* **Prompt**
For each statement below, answer yes or no on whether the drilling mud passage supports it, and quote the deciding words. (a) Weighting material is added to lower the pressure the drilling fluid exerts on the borehole walls. (b) Drilling with the wellbore pressure kept above the formation pressure is called overbalanced drilling. (c) Filter cake consists of the fluid phase of the drilling fluid.

The clays and weighting materials added to the mud are usually very
fine in size. Many of the cuttings generated from conventional bits
also are very fine in size as they are ground and reground during
the drilling process. The weighting material is added to the fluid
to increase the pressure the drilling fluid exerts on the borehole
walls to maintain a greater pressure than that of the formation.
This higher pressure keeps the pressurized oil and gas from
escaping to the borehole and is called overbalanced drilling.
The formations that produce oil and gas contain pores in their
fabric, as well as, channels that connect the pores, giving the
formation permeability (the ability to transport hydrocarbons
through the formation) when the well is eventually produced.
Because the wellbore pressure is higher than the formation pore
pressure, drilling mud is forced into the connected pores. The
fluid phase of the drilling fluid is transported into the borehole
walls and leaves the fine particles of clay, weighting material,
and cuttings on and into the near surface of the producing borehole
formation. This residual agglomeration of particles is called
filter cake or mud cake and is particularly an issue, as
permeability is reduced, when producing from an open hole or
perforations.

* **Source material**
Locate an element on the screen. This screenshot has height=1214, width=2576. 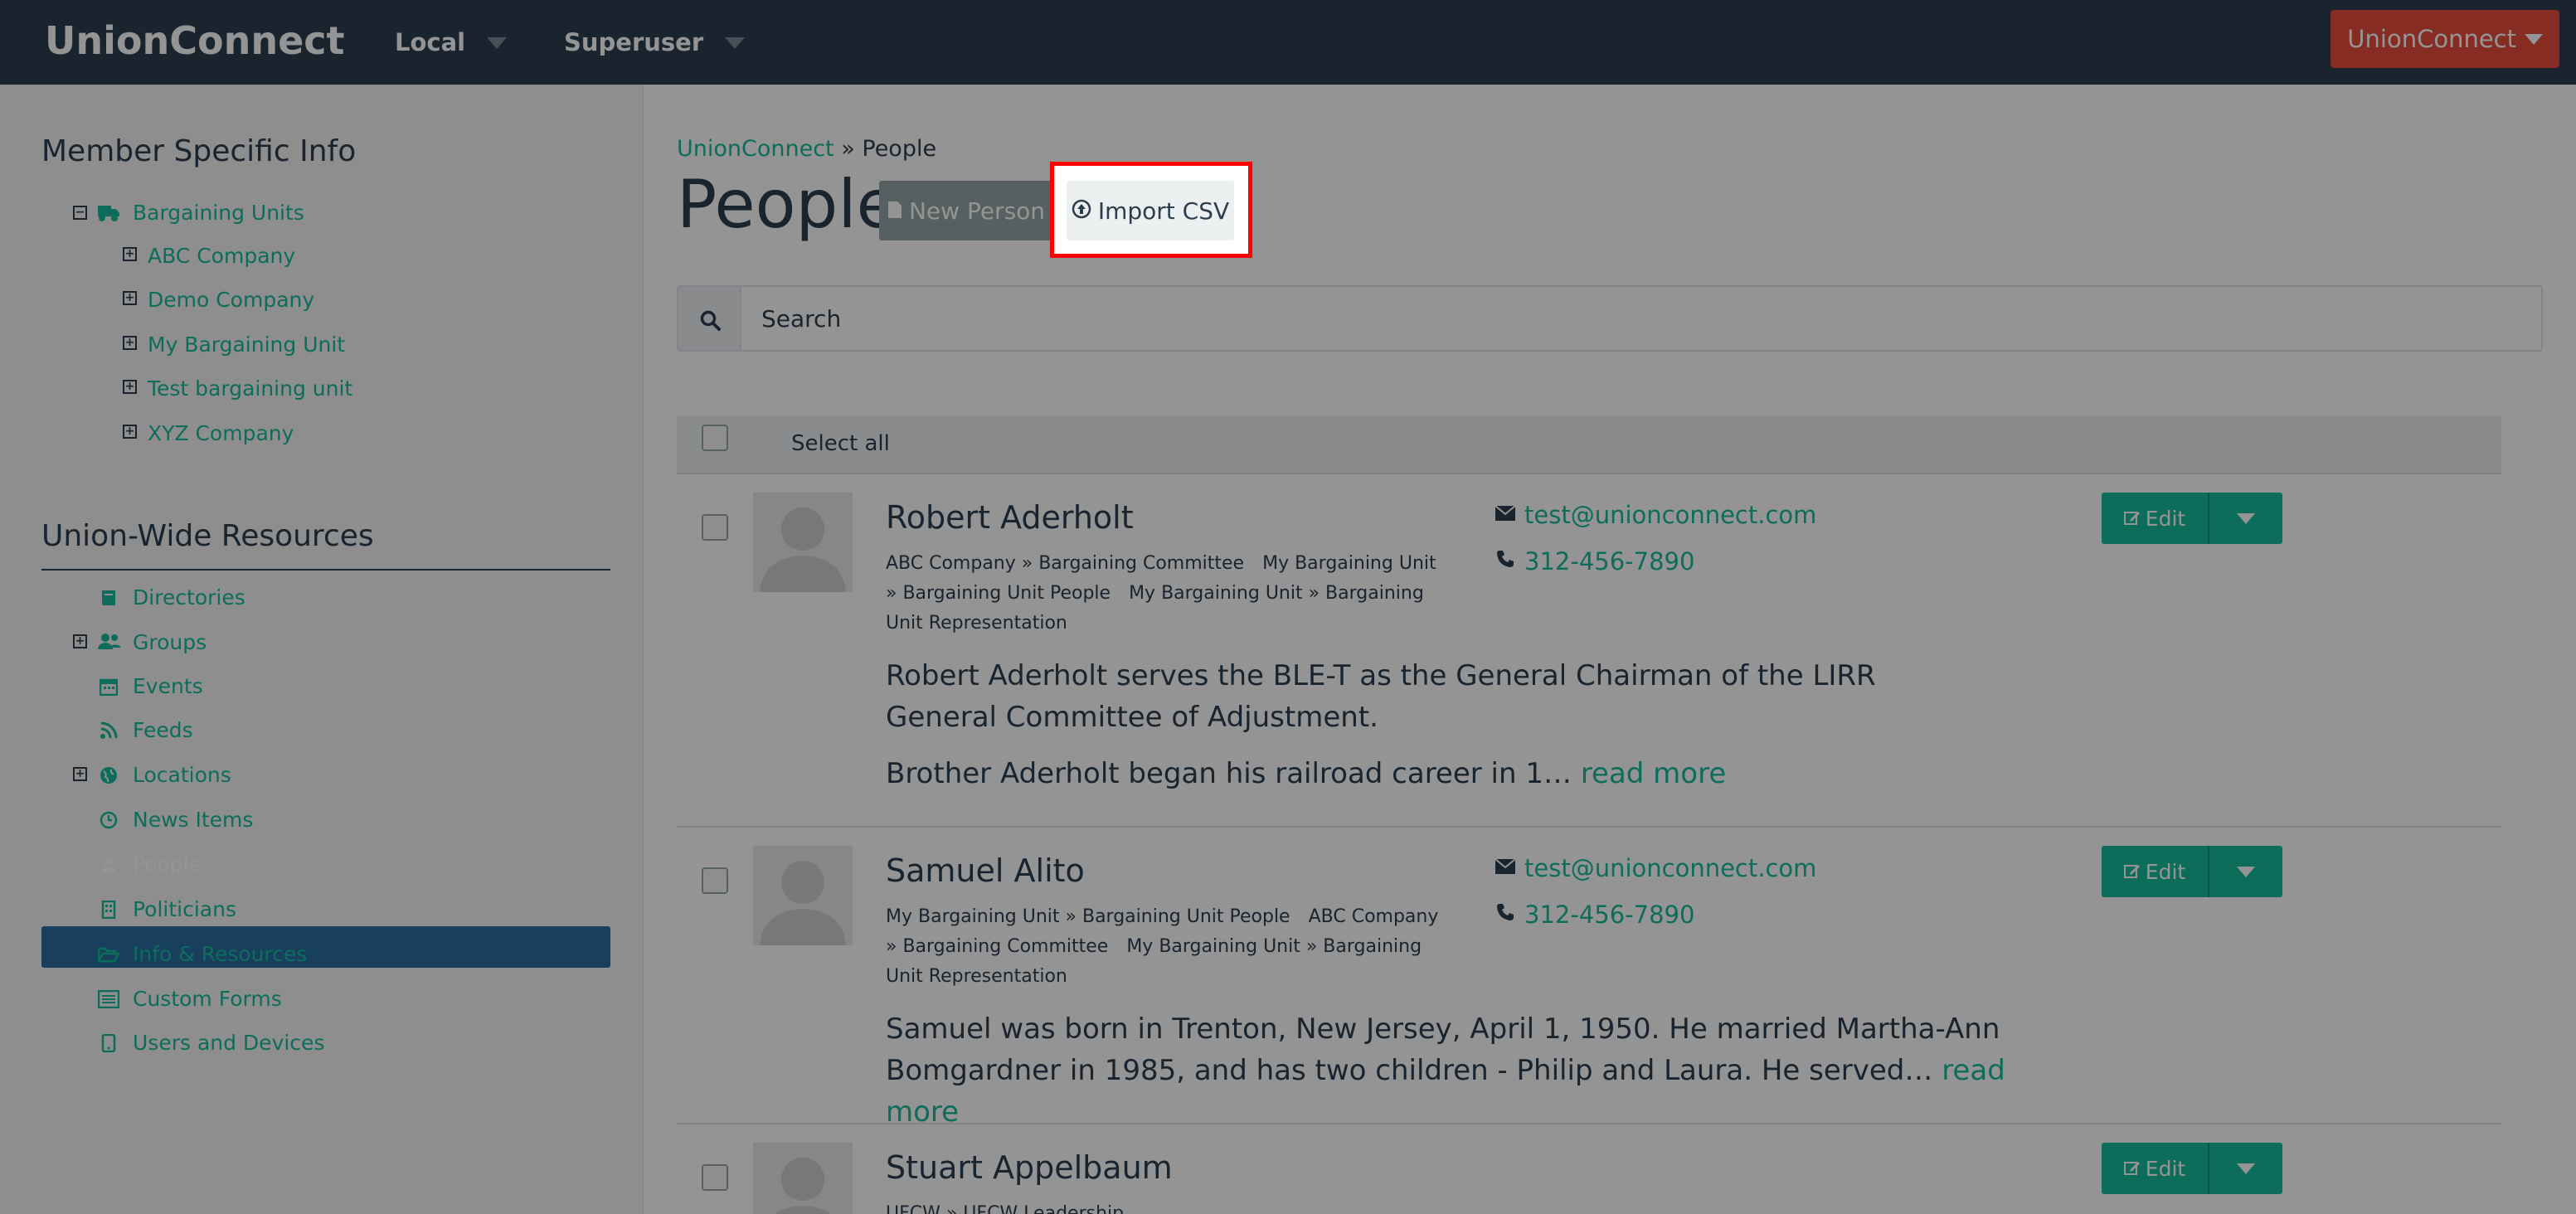
import-csv-button: Import CSV is located at coordinates (1151, 210).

* **Exercise response**
(a) No: "to increase the pressure the drilling fluid exerts on the borehole walls"
(b) Yes: "This higher pressure keeps the pressurized oil and gas from escaping to the borehole and is called overbalanced drilling."
(c) No: "This residual agglomeration of particles is called filter cake or mud cake"